The Legislature’s Joint Retirement Committee has held meetings and is keeping its eye on the pension funds, Clark said.

Zimmerman said the league has offered some suggestions to the PRB on how to improve the financial health of the systems. The PRB recently appointed a subcommittee to review the suggestions, which includes reducing benefits for those who will come into the system. The subcommittee’s first meeting is scheduled for Tuesday.

All the funds projected to be insolvent are locally administered and are closed to new members. Those local plans cover police and firefighters who were hired before Jan. 1, 1983.

As a result of a change in state law, the Arkansas Local Police & Fire Retirement System, known as LOPFI, also administers po-lice and firefighter pension plans for the police and firefighters who were hired after Dec. 31, 1982. LOPFI manages 143 plans with 6,016 active members as of Dec. 31, 2011. It has nearly $700 million in assets and $583 million in unfunded liabilities. Pension experts said healthy pension systems should be at least 80 percent funded; LOPFI’s, though, was at 65 percent at the end of 2011.

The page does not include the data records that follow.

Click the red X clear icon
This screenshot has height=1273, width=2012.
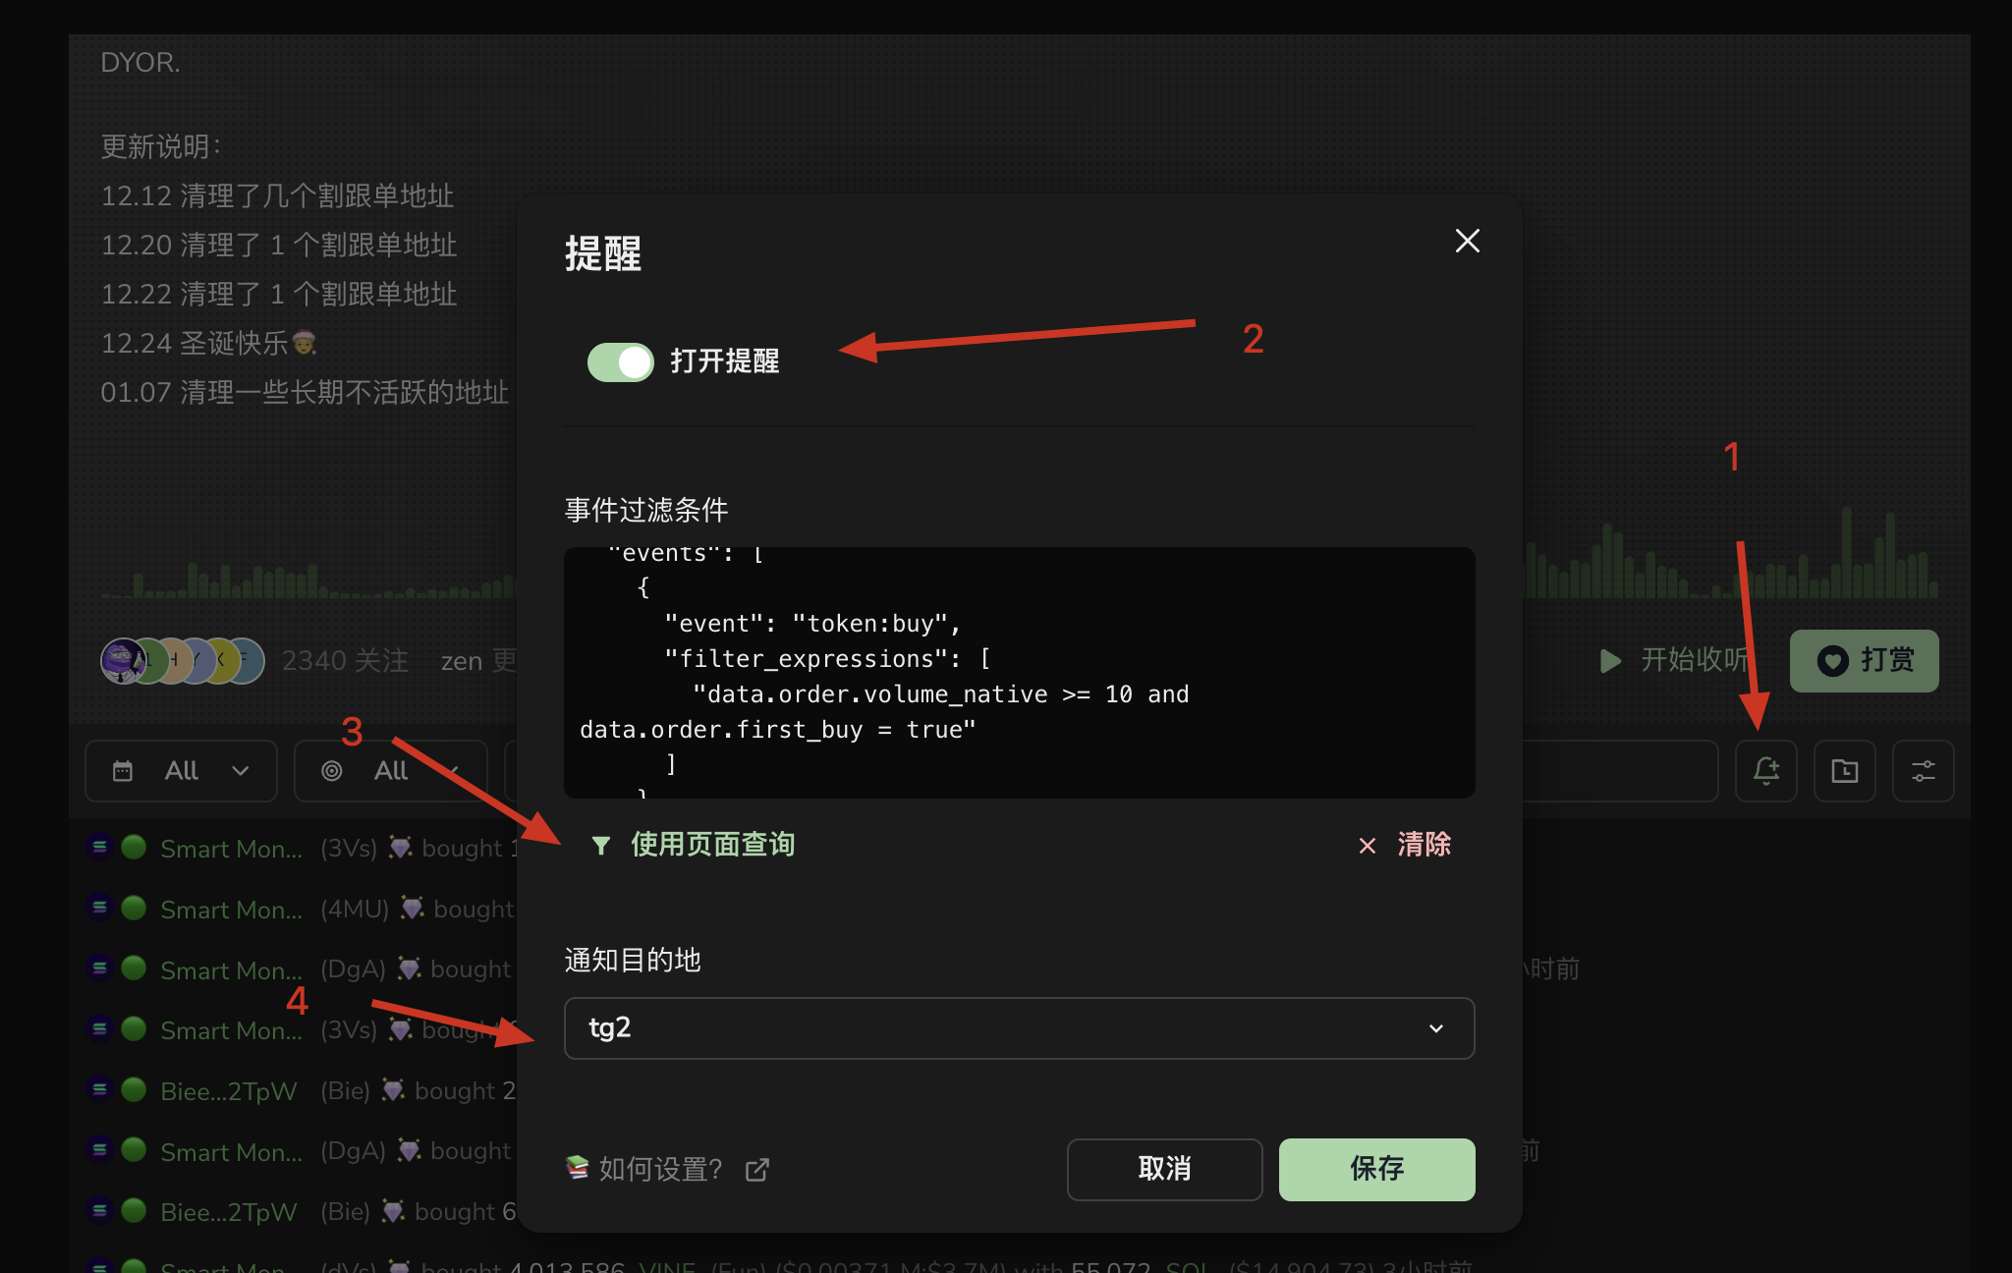(1367, 846)
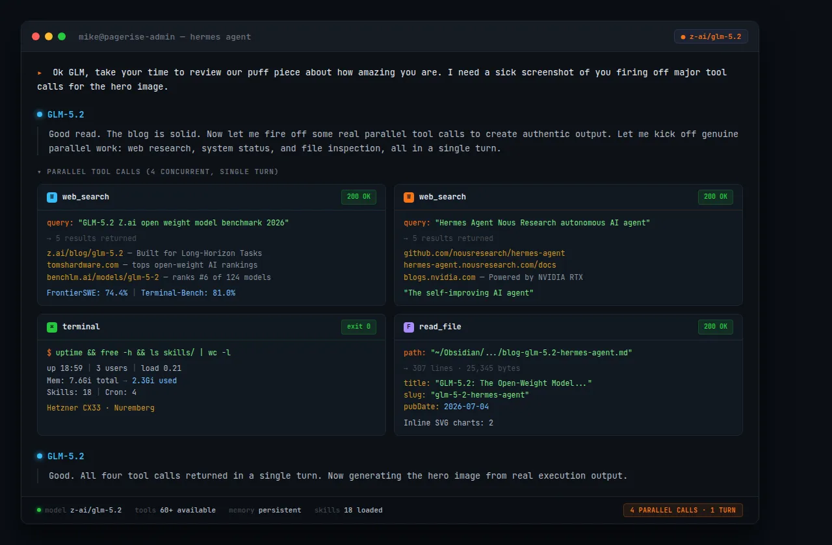Screen dimensions: 832x545
Task: Click the tools 60+ available status item
Action: click(x=176, y=510)
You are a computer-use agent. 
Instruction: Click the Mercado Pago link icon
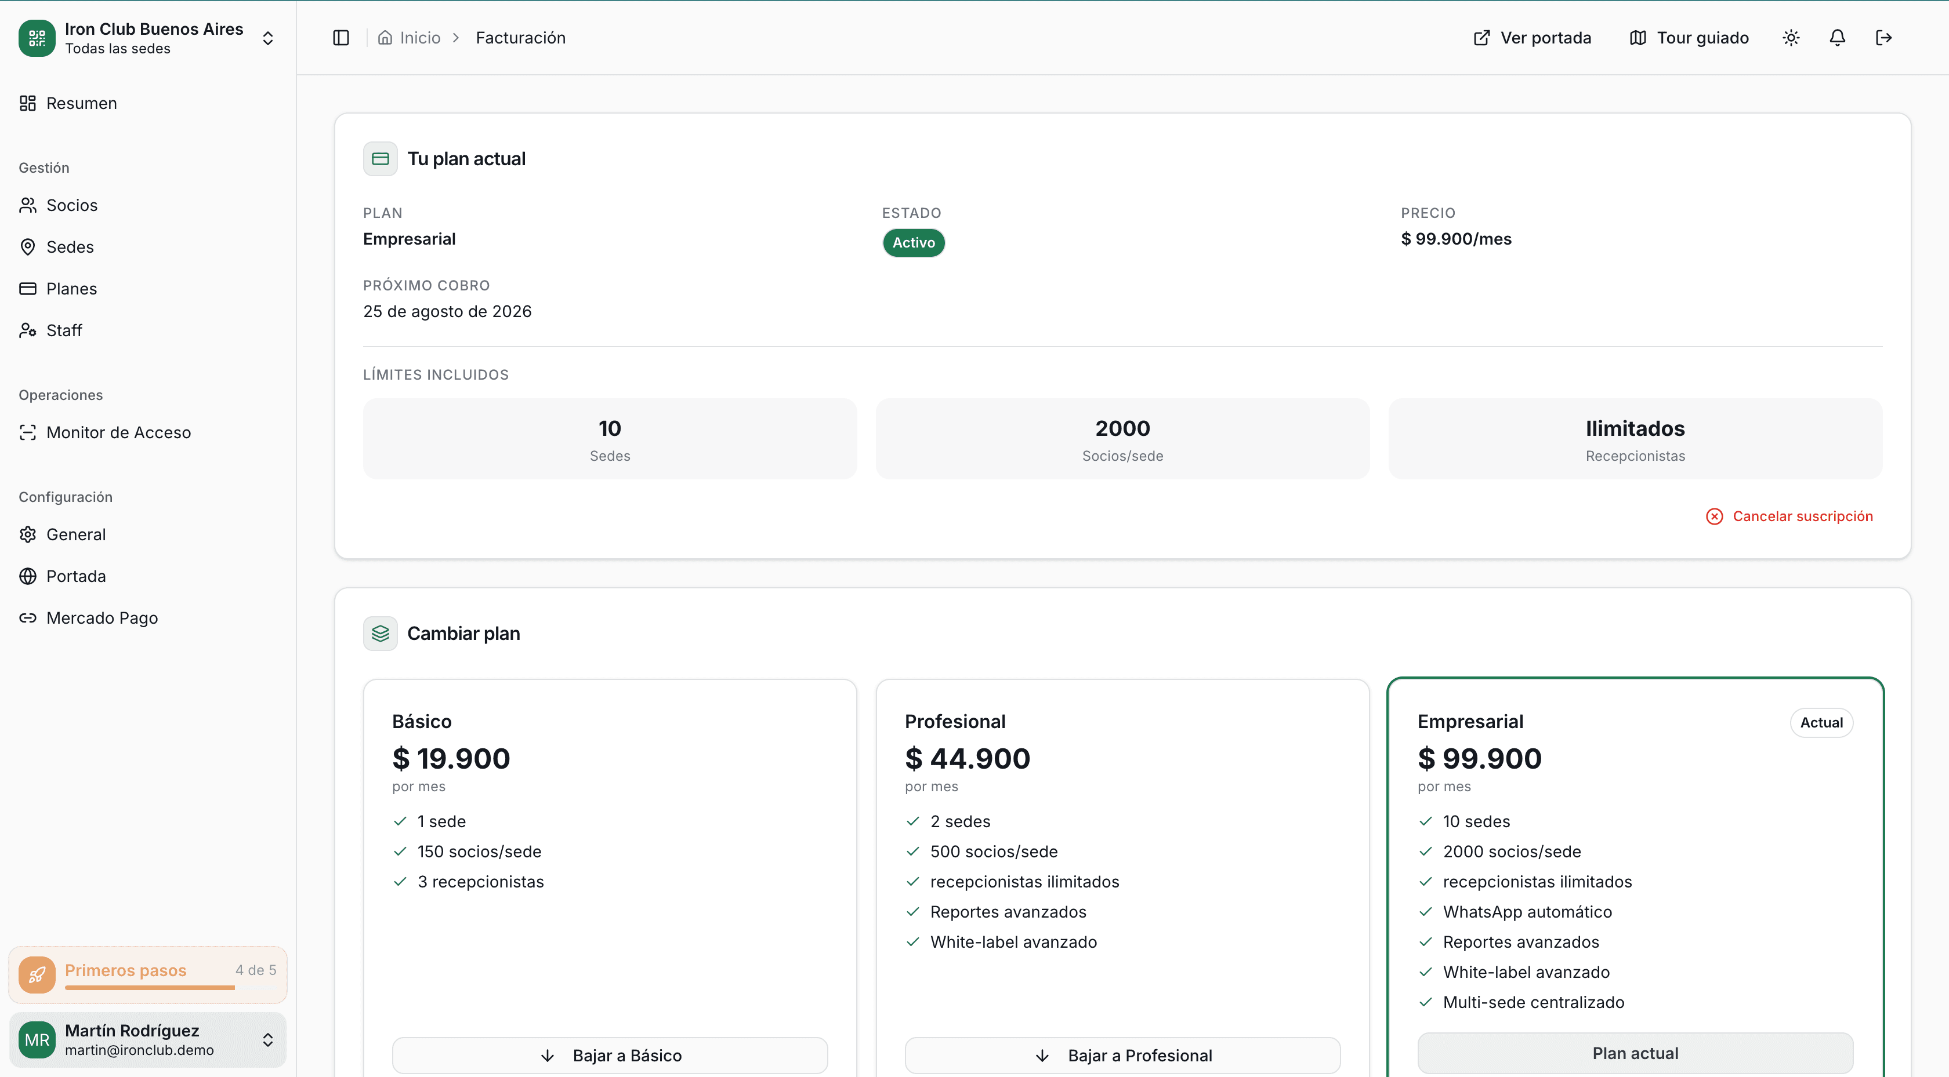click(x=28, y=617)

By comparison, the 15 closed police pension systems in Arkansas are 50 percent funded, while the 37 fire pension funds are at 51 percent. Volunteer firefighters also have closed pension funds. That pension plan is performing the best at a 79 percent funded ratio.

Good Times

About 15 years ago, the pension funds were performing so well that Pine Bluff city officials wondered what to do with the surplus of money after all the beneficiaries had been paid, said former Pine Bluff Mayor Jerry Taylor, who is now a state senator.

“The times were good, and the stock market was doing fine and the pension funds were growing quite rapidly,” he said.

Several local pension boards across the state were approving more retirement benefits for their police and firefighters.

In 2000, Pine Bluff firefighters in the pension plan received a $500-a-month increase per member to their pension plan, according to Miller, the city finance director.

“They were trying to get people who retired at a very low wage … up to something that was a livable wage,” he said.